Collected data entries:

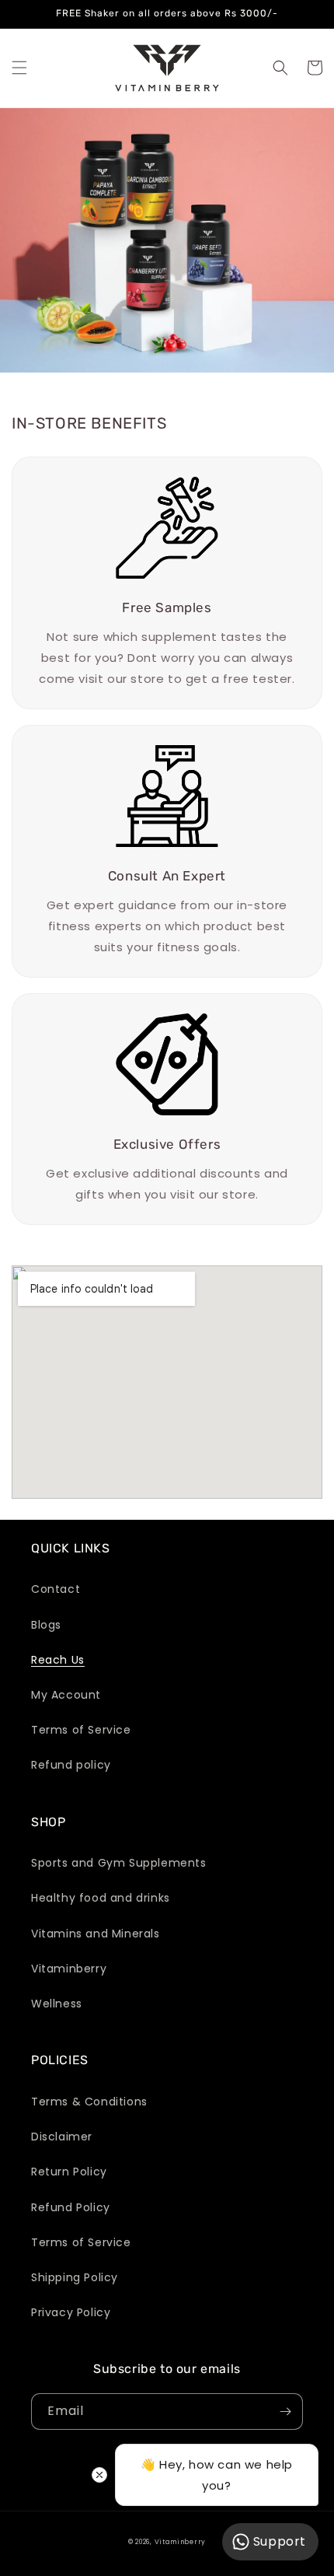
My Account (66, 1695)
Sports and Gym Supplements (119, 1863)
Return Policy (69, 2171)
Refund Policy (70, 2207)
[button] (19, 68)
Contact (55, 1589)
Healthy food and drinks (100, 1898)
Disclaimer (61, 2136)
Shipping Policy (74, 2277)
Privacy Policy (70, 2312)
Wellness (56, 2003)
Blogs (46, 1625)
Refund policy (71, 1765)
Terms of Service (81, 1730)
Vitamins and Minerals (95, 1933)
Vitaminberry (68, 1968)
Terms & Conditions (89, 2101)
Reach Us (58, 1660)
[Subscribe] (285, 2411)
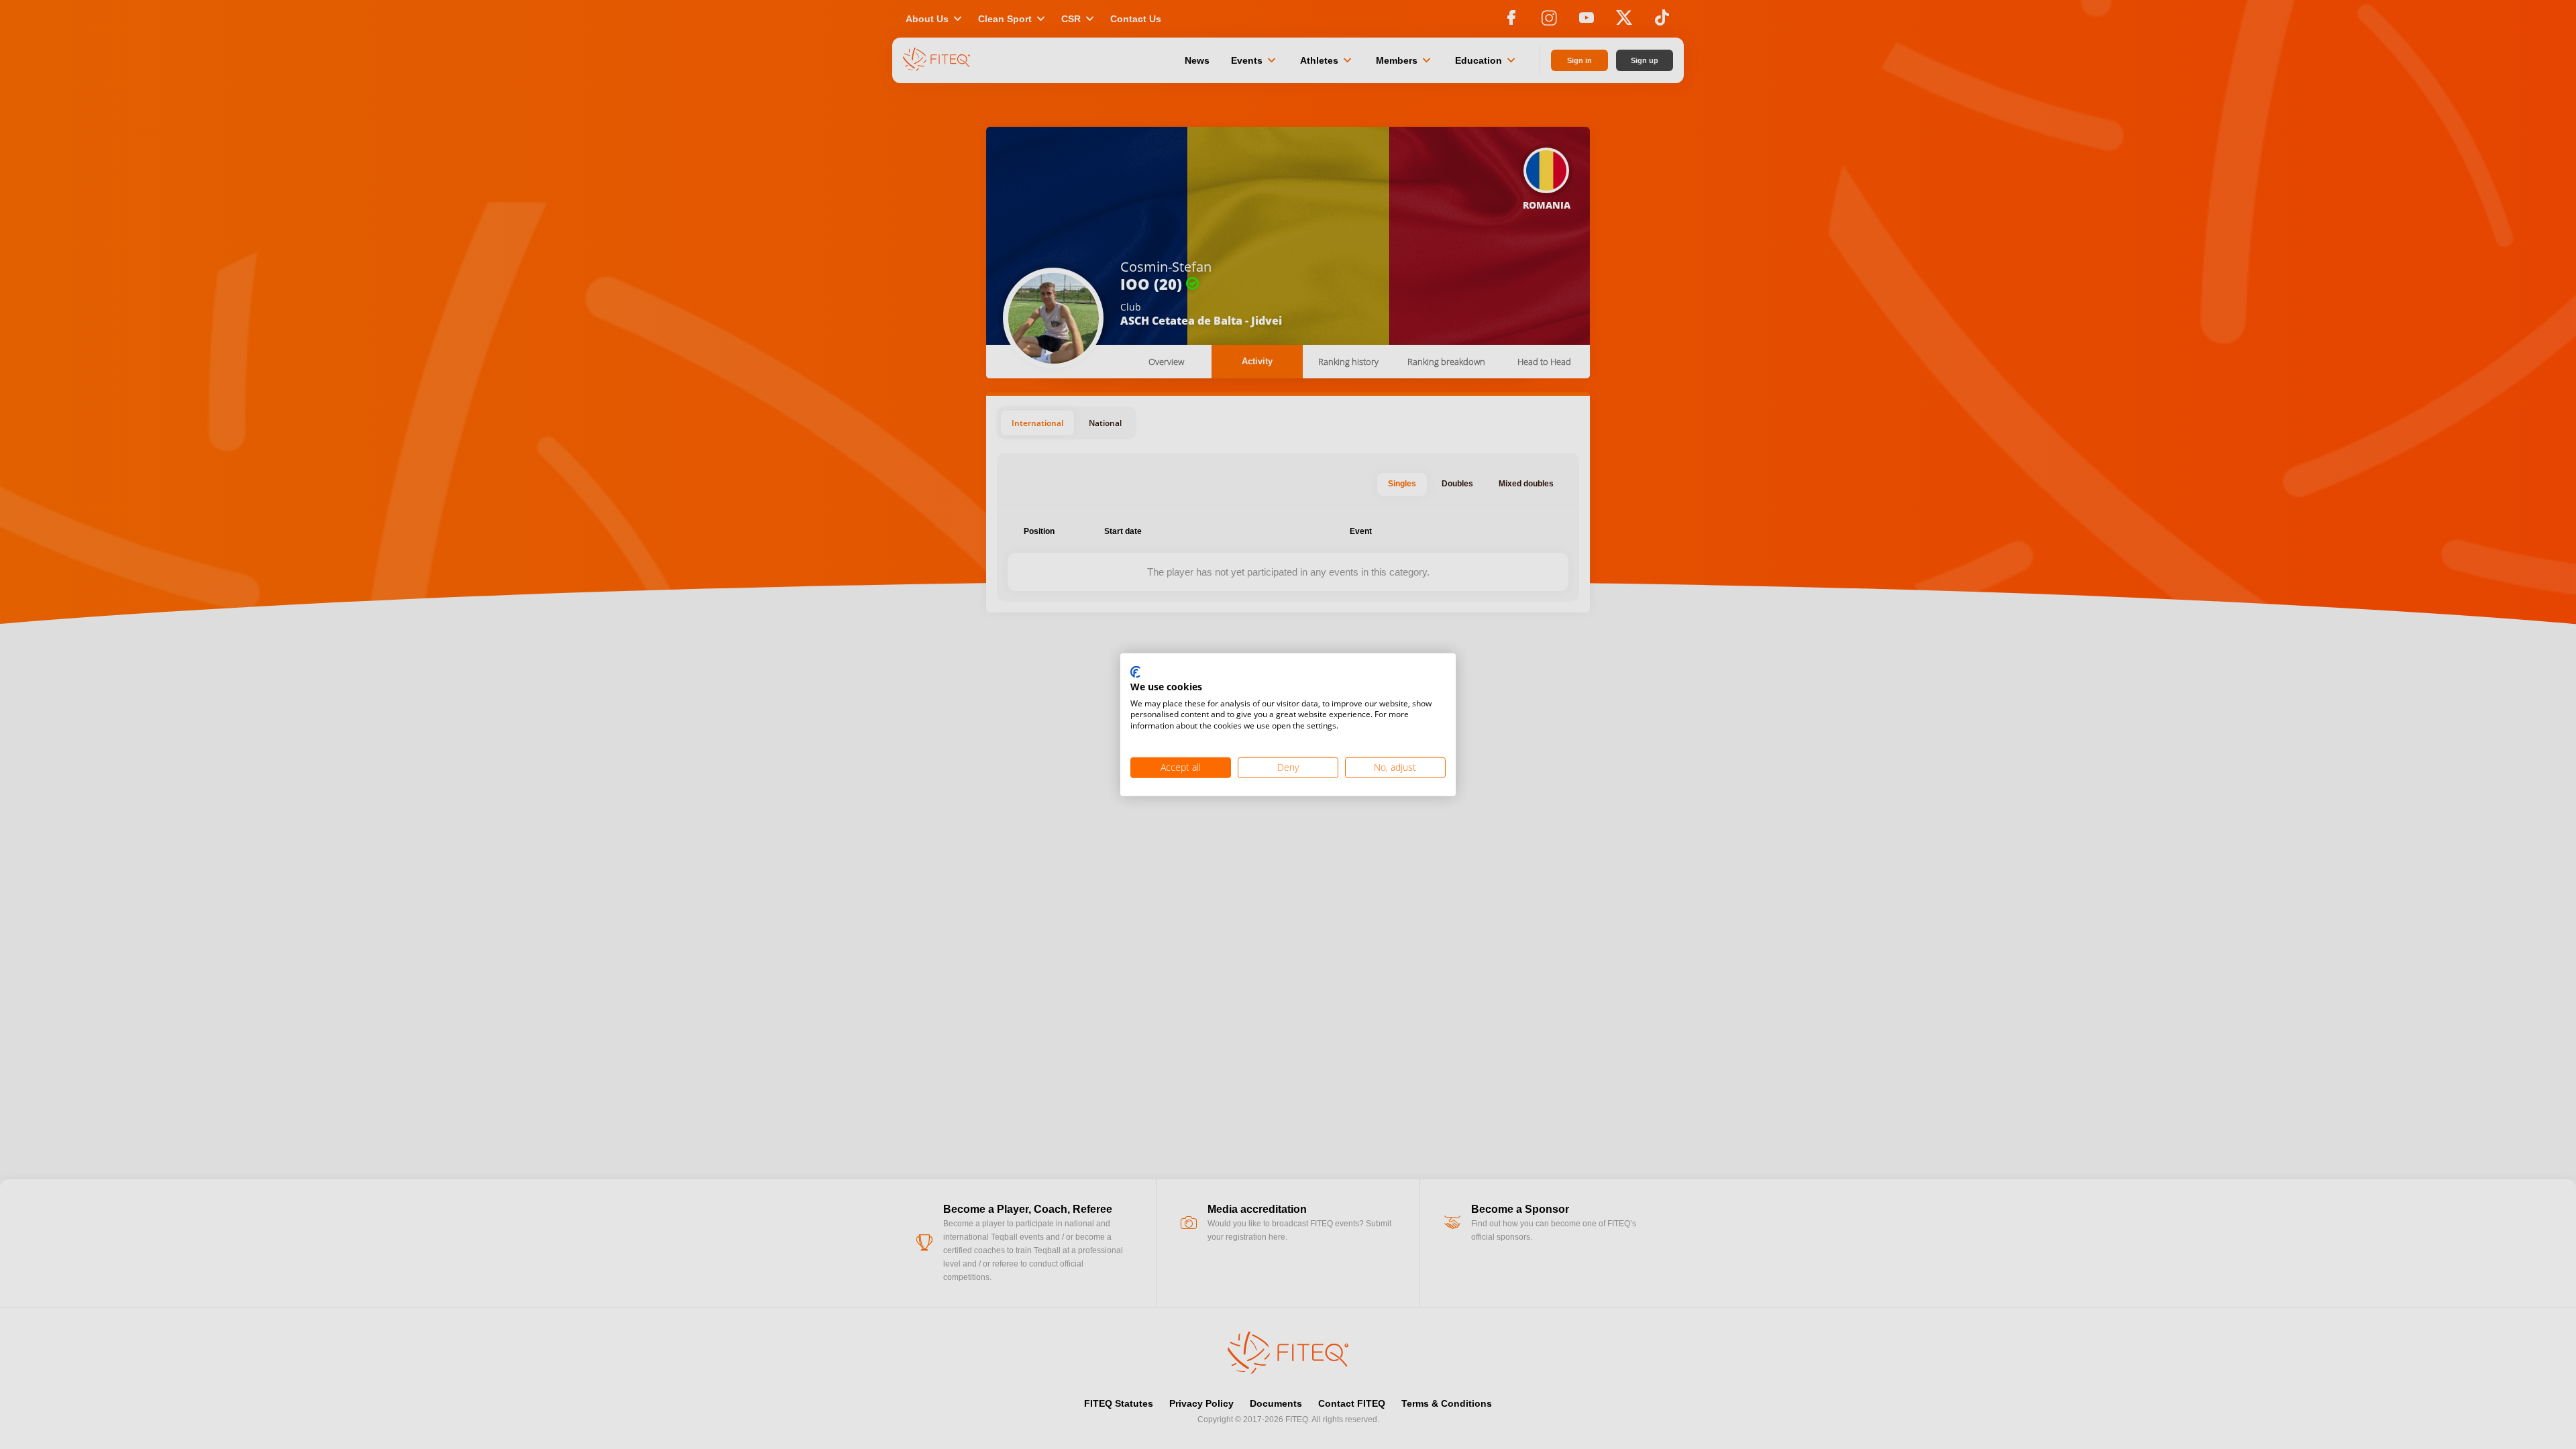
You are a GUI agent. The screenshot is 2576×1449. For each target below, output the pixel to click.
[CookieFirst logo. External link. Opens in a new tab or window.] (1135, 673)
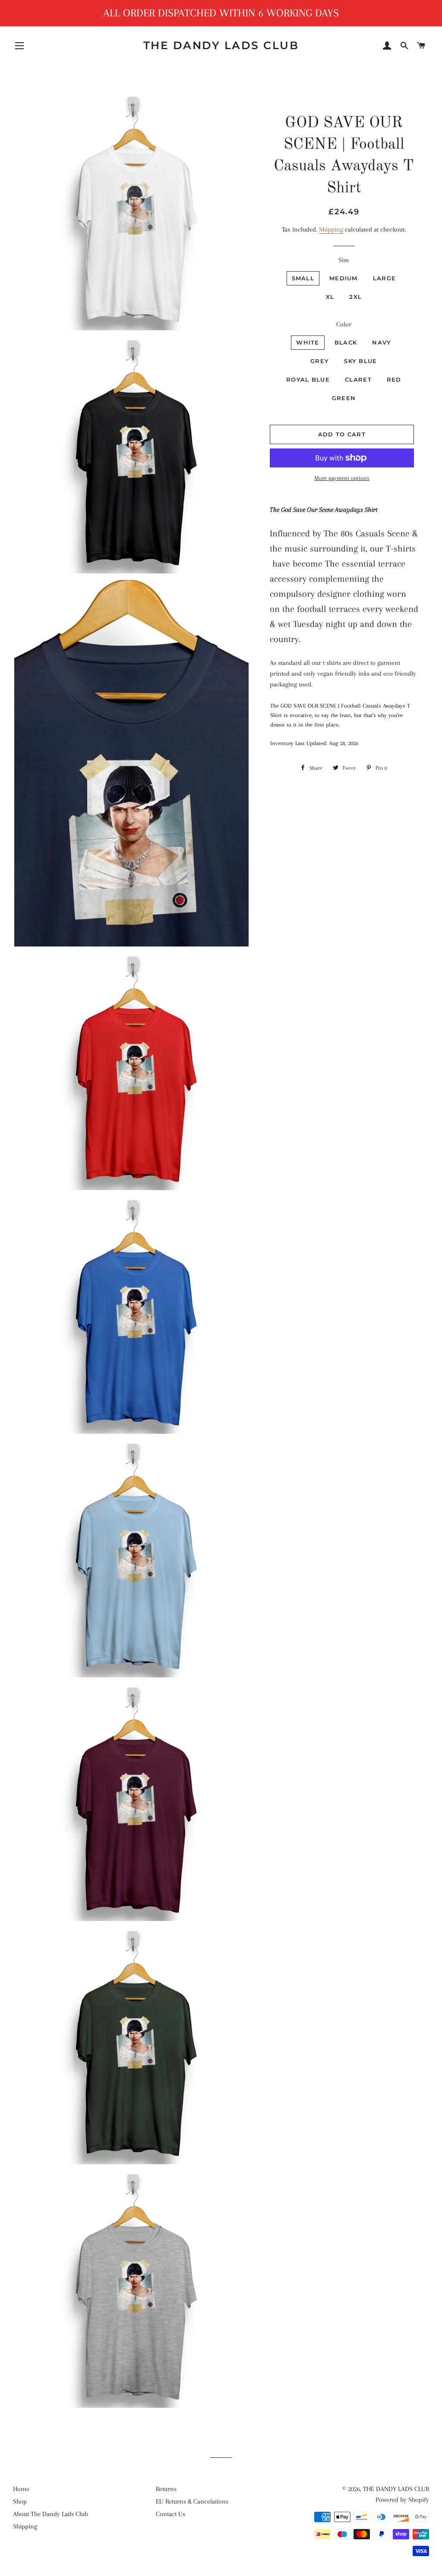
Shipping (331, 229)
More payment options (341, 478)
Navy (381, 342)
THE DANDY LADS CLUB (221, 45)
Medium (343, 278)
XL (330, 296)
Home (21, 2489)
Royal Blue (308, 379)
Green (344, 398)
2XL (355, 296)
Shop (20, 2501)
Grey (319, 360)
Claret (358, 379)
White (307, 342)
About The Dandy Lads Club (50, 2514)
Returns (166, 2489)
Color (343, 324)
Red (394, 379)
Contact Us (170, 2514)
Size (343, 260)
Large (384, 278)
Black (346, 342)
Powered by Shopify (402, 2500)
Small (303, 278)
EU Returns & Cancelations (192, 2501)
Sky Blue (360, 360)
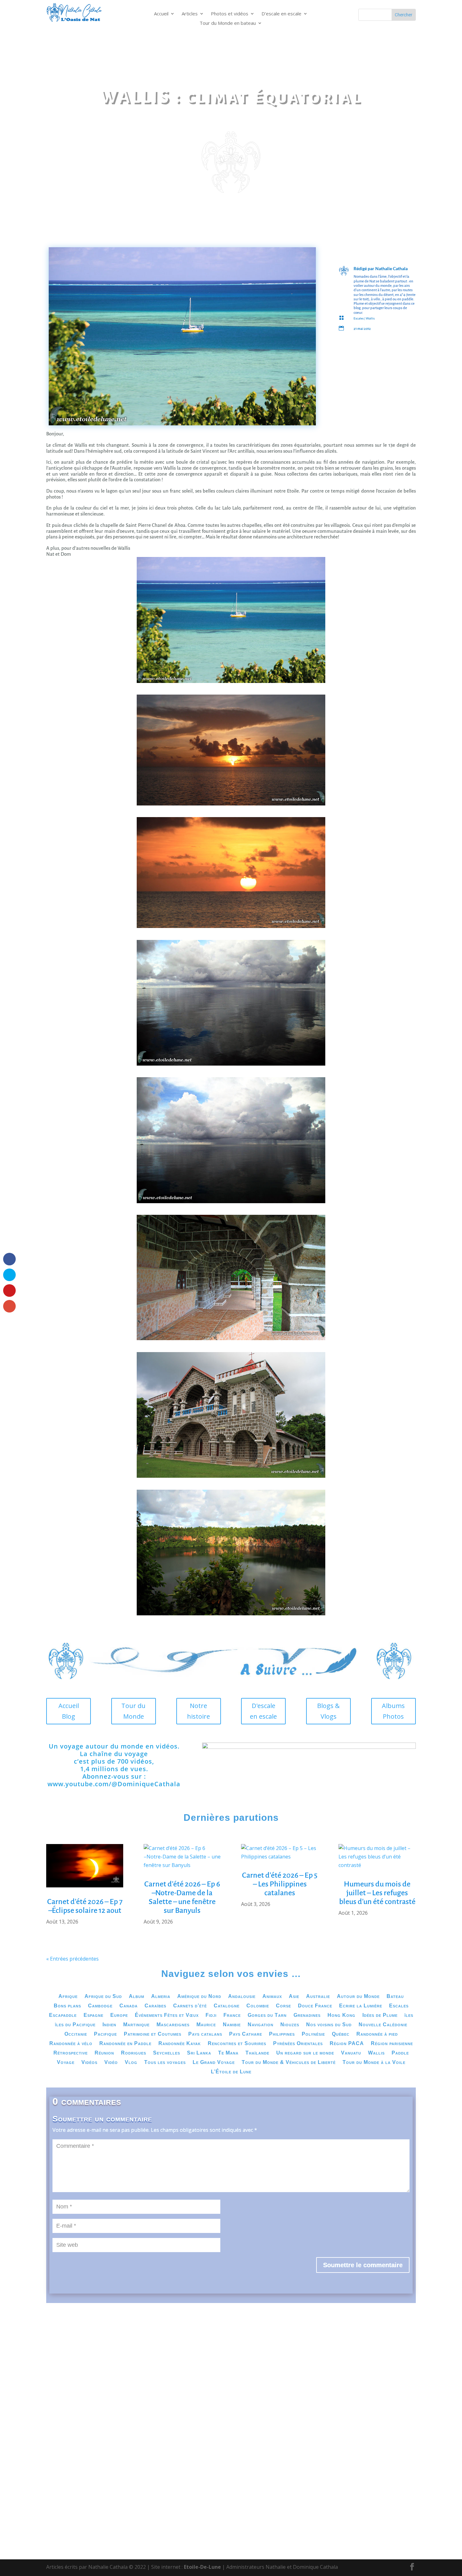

* [Work to complete] This exercise asks for the data above to be given again exactly, without pictures.

* [Answer section]
My Account (66, 1695)
Sports and Gym Supplements (119, 1863)
Return Policy (69, 2171)
Refund Policy (70, 2207)
[button] (19, 68)
Contact (55, 1589)
Healthy food and drinks (100, 1898)
Disclaimer (61, 2136)
Shipping Policy (74, 2277)
Privacy Policy (70, 2312)
Wellness (56, 2003)
Blogs (46, 1625)
Refund policy (71, 1765)
Terms of Service (81, 1730)
Vitamins and Minerals (95, 1933)
Vitaminberry (68, 1968)
Terms & Conditions (89, 2101)
Reach Us (58, 1660)
[Subscribe] (285, 2411)
You are a GUI agent. The screenshot is 2576×1449. For each target below, output the pixel to click.
[CookieFirst logo. External link. Opens in a new tab or window.] (1135, 673)
Shipping (331, 229)
More payment options (341, 478)
Navy (381, 342)
THE DANDY LADS CLUB (221, 45)
Medium (343, 278)
XL (330, 296)
Home (21, 2489)
Royal Blue (308, 379)
Green (344, 398)
2XL (355, 296)
Shop (20, 2501)
Grey (319, 360)
Claret (358, 379)
White (307, 342)
About The Dandy Lads Club (50, 2514)
Returns (166, 2489)
Color (343, 324)
Red (394, 379)
Contact Us (170, 2514)
Size (343, 260)
Large (384, 278)
Black (346, 342)
Powered by Shopify (402, 2500)
Small (303, 278)
EU Returns & Cancelations (192, 2501)
Sky Blue (360, 360)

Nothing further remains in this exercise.